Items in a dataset
□ □ □ □ □ □ □

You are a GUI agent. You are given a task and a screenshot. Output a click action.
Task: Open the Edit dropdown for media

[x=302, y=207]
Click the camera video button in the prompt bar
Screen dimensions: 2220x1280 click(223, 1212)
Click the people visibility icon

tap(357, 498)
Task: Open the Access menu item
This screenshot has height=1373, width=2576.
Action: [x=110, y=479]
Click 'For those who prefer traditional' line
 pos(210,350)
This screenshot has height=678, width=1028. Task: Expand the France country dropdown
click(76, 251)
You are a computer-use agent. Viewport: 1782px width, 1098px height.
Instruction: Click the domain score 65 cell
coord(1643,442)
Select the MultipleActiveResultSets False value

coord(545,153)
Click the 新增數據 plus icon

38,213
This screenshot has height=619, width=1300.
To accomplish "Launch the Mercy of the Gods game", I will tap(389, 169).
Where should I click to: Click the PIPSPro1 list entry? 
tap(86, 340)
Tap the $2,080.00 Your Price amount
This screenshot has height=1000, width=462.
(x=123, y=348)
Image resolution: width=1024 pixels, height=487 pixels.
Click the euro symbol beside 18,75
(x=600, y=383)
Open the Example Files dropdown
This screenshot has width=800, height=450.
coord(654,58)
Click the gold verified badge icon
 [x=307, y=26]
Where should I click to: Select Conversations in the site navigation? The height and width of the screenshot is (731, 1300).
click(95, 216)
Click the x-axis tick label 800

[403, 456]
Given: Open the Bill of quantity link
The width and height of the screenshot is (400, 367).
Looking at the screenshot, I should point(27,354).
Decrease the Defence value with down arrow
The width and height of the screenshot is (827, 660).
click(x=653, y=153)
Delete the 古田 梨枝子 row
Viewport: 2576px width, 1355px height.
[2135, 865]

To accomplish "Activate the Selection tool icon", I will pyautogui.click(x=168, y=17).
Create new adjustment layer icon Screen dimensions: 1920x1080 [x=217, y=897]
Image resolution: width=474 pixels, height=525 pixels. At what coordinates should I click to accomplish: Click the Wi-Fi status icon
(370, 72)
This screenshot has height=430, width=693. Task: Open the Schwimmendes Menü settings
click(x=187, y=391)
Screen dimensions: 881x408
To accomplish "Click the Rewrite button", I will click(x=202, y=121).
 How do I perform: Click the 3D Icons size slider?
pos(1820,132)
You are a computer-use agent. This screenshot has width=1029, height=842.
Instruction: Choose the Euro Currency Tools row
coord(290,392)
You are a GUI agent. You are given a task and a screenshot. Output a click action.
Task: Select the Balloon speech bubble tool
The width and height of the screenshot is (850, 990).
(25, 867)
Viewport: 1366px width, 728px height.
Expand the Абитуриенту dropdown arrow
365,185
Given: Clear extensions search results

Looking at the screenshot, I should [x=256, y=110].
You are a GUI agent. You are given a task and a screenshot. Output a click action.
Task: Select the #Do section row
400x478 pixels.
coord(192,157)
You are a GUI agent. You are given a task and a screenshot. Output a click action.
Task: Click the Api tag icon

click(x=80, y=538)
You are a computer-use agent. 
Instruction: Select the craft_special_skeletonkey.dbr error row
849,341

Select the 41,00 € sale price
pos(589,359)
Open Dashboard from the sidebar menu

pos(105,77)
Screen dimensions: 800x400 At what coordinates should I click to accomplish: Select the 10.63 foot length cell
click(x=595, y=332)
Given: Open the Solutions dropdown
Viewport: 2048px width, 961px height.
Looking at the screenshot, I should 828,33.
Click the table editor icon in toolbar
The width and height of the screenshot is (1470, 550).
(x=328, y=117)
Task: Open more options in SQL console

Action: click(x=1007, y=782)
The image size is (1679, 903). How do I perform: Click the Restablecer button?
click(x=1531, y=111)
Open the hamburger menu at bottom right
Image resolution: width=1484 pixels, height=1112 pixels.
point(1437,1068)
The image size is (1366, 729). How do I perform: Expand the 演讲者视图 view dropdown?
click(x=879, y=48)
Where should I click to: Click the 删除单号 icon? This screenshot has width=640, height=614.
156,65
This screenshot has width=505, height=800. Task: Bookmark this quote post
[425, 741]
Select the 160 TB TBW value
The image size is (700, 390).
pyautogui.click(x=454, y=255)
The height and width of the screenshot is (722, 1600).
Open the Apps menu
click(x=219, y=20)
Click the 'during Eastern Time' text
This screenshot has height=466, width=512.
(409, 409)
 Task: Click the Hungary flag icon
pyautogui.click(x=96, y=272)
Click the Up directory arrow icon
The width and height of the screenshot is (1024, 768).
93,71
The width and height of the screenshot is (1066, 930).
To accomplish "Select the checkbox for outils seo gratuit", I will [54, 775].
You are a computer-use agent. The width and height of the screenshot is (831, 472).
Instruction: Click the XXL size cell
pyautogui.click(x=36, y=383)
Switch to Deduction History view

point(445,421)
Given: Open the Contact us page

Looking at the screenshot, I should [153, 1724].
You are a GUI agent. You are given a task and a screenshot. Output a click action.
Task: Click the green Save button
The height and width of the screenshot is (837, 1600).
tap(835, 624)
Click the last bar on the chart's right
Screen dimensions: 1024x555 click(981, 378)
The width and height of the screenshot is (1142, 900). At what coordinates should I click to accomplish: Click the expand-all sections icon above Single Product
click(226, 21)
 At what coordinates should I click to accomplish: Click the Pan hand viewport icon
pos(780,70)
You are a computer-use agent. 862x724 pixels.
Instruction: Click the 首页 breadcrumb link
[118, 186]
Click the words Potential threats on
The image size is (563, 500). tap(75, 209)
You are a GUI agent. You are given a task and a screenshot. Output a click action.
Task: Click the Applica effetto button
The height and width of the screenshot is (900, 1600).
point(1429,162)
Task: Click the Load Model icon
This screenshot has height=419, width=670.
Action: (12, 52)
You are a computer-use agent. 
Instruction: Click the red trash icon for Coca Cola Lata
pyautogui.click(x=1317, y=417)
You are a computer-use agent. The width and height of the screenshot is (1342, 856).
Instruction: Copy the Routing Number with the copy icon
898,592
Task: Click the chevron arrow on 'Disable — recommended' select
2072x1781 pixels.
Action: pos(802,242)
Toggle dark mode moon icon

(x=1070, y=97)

□ □ □ □ □ □ □

Given problem:
Copy out every line of the data above without changing anything.

Full output:
You are a GUI agent. You are given a task and a screenshot. Output a click action.
Task: Open the Edit dropdown for media

[x=302, y=207]
Click the camera video button in the prompt bar
Screen dimensions: 2220x1280 click(223, 1212)
Click the people visibility icon

tap(357, 498)
Task: Open the Access menu item
This screenshot has height=1373, width=2576.
Action: [x=110, y=479]
Click 'For those who prefer traditional' line
 pos(210,350)
This screenshot has height=678, width=1028. Task: Expand the France country dropdown
click(76, 251)
You are a computer-use agent. Viewport: 1782px width, 1098px height.
Instruction: Click the domain score 65 cell
coord(1643,442)
Select the MultipleActiveResultSets False value

coord(545,153)
Click the 新增數據 plus icon

38,213
This screenshot has height=619, width=1300.
To accomplish "Launch the Mercy of the Gods game", I will tap(389, 169).
Where should I click to: Click the PIPSPro1 list entry? 
tap(86, 340)
Tap the $2,080.00 Your Price amount
This screenshot has height=1000, width=462.
(x=123, y=348)
Image resolution: width=1024 pixels, height=487 pixels.
Click the euro symbol beside 18,75
(x=600, y=383)
Open the Example Files dropdown
This screenshot has width=800, height=450.
coord(654,58)
Click the gold verified badge icon
 [x=307, y=26]
Where should I click to: Select Conversations in the site navigation? The height and width of the screenshot is (731, 1300).
click(95, 216)
Click the x-axis tick label 800

[403, 456]
Given: Open the Bill of quantity link
The width and height of the screenshot is (400, 367).
Looking at the screenshot, I should point(27,354).
Decrease the Defence value with down arrow
The width and height of the screenshot is (827, 660).
click(x=653, y=153)
Delete the 古田 梨枝子 row
Viewport: 2576px width, 1355px height.
[2135, 865]

To accomplish "Activate the Selection tool icon", I will pyautogui.click(x=168, y=17).
Create new adjustment layer icon Screen dimensions: 1920x1080 [x=217, y=897]
Image resolution: width=474 pixels, height=525 pixels. At what coordinates should I click to accomplish: Click the Wi-Fi status icon
(370, 72)
This screenshot has height=430, width=693. Task: Open the Schwimmendes Menü settings
click(x=187, y=391)
Screen dimensions: 881x408
To accomplish "Click the Rewrite button", I will click(x=202, y=121).
 How do I perform: Click the 3D Icons size slider?
pos(1820,132)
You are a computer-use agent. This screenshot has width=1029, height=842.
Instruction: Choose the Euro Currency Tools row
coord(290,392)
You are a GUI agent. You are given a task and a screenshot. Output a click action.
Task: Select the Balloon speech bubble tool
The width and height of the screenshot is (850, 990).
(25, 867)
Viewport: 1366px width, 728px height.
Expand the Абитуриенту dropdown arrow
365,185
Given: Clear extensions search results

Looking at the screenshot, I should [x=256, y=110].
You are a GUI agent. You are given a task and a screenshot. Output a click action.
Task: Select the #Do section row
400x478 pixels.
coord(192,157)
You are a GUI agent. You are given a task and a screenshot. Output a click action.
Task: Click the Api tag icon

click(x=80, y=538)
You are a computer-use agent. 
Instruction: Select the craft_special_skeletonkey.dbr error row
849,341

Select the 41,00 € sale price
pos(589,359)
Open Dashboard from the sidebar menu

pos(105,77)
Screen dimensions: 800x400 At what coordinates should I click to accomplish: Select the 10.63 foot length cell
click(x=595, y=332)
Given: Open the Solutions dropdown
Viewport: 2048px width, 961px height.
Looking at the screenshot, I should 828,33.
Click the table editor icon in toolbar
The width and height of the screenshot is (1470, 550).
(x=328, y=117)
Task: Open more options in SQL console

Action: click(x=1007, y=782)
The image size is (1679, 903). How do I perform: Click the Restablecer button?
click(x=1531, y=111)
Open the hamburger menu at bottom right
Image resolution: width=1484 pixels, height=1112 pixels.
point(1437,1068)
The image size is (1366, 729). How do I perform: Expand the 演讲者视图 view dropdown?
click(x=879, y=48)
Where should I click to: Click the 删除单号 icon? This screenshot has width=640, height=614.
156,65
This screenshot has width=505, height=800. Task: Bookmark this quote post
[425, 741]
Select the 160 TB TBW value
The image size is (700, 390).
pyautogui.click(x=454, y=255)
The height and width of the screenshot is (722, 1600).
Open the Apps menu
click(x=219, y=20)
Click the 'during Eastern Time' text
This screenshot has height=466, width=512.
(409, 409)
 Task: Click the Hungary flag icon
pyautogui.click(x=96, y=272)
Click the Up directory arrow icon
The width and height of the screenshot is (1024, 768).
93,71
The width and height of the screenshot is (1066, 930).
To accomplish "Select the checkbox for outils seo gratuit", I will [54, 775].
You are a computer-use agent. The width and height of the screenshot is (831, 472).
Instruction: Click the XXL size cell
pyautogui.click(x=36, y=383)
Switch to Deduction History view

point(445,421)
Given: Open the Contact us page

Looking at the screenshot, I should [153, 1724].
You are a GUI agent. You are given a task and a screenshot. Output a click action.
Task: Click the green Save button
The height and width of the screenshot is (837, 1600).
tap(835, 624)
Click the last bar on the chart's right
Screen dimensions: 1024x555 click(981, 378)
The width and height of the screenshot is (1142, 900). At what coordinates should I click to accomplish: Click the expand-all sections icon above Single Product
click(226, 21)
 At what coordinates should I click to accomplish: Click the Pan hand viewport icon
pos(780,70)
You are a computer-use agent. 862x724 pixels.
Instruction: Click the 首页 breadcrumb link
[118, 186]
Click the words Potential threats on
The image size is (563, 500). tap(75, 209)
You are a GUI agent. You are given a task and a screenshot. Output a click action.
Task: Click the Applica effetto button
The height and width of the screenshot is (900, 1600).
point(1429,162)
Task: Click the Load Model icon
This screenshot has height=419, width=670.
Action: (12, 52)
You are a computer-use agent. 
Instruction: Click the red trash icon for Coca Cola Lata
pyautogui.click(x=1317, y=417)
You are a computer-use agent. The width and height of the screenshot is (1342, 856).
Instruction: Copy the Routing Number with the copy icon
898,592
Task: Click the chevron arrow on 'Disable — recommended' select
2072x1781 pixels.
Action: pos(802,242)
Toggle dark mode moon icon

(x=1070, y=97)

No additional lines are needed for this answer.